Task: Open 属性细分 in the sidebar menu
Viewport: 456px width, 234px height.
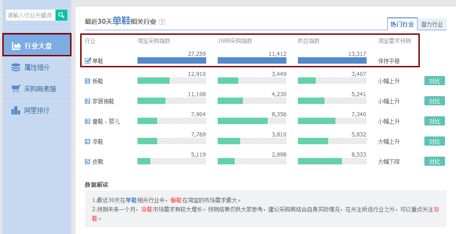Action: pyautogui.click(x=37, y=67)
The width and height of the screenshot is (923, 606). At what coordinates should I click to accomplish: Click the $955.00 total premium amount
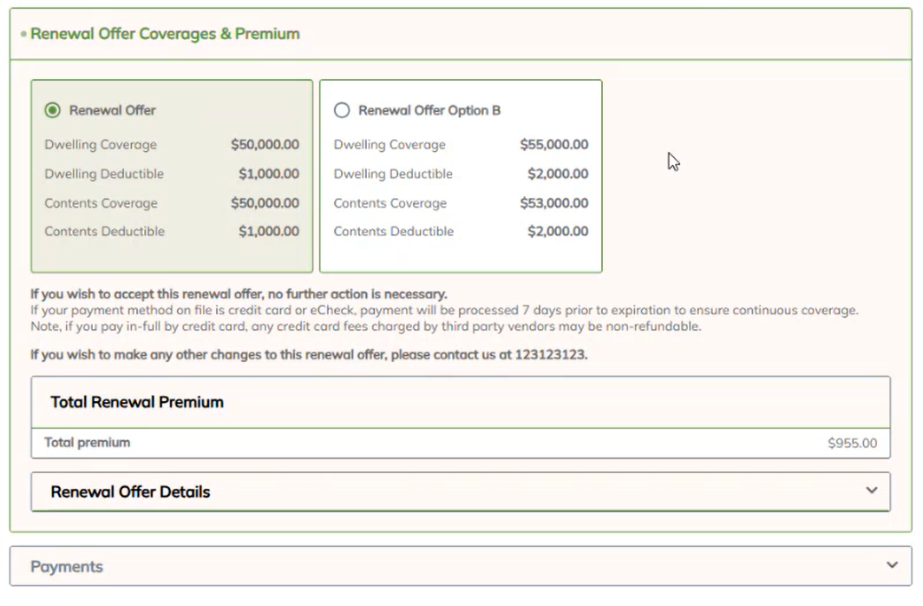852,443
════
ABOUT THIS TASK » Skip all pictures. Copy exactly the lines from the one containing "Viewport: 456px width, 234px height." through the end of the records, both ends included.

EXERCISE RESPONSE »
Viewport: 456px width, 234px height.
Action: pyautogui.click(x=37, y=67)
The width and height of the screenshot is (923, 606). At what coordinates should I click to accomplish: Click the $955.00 total premium amount
852,443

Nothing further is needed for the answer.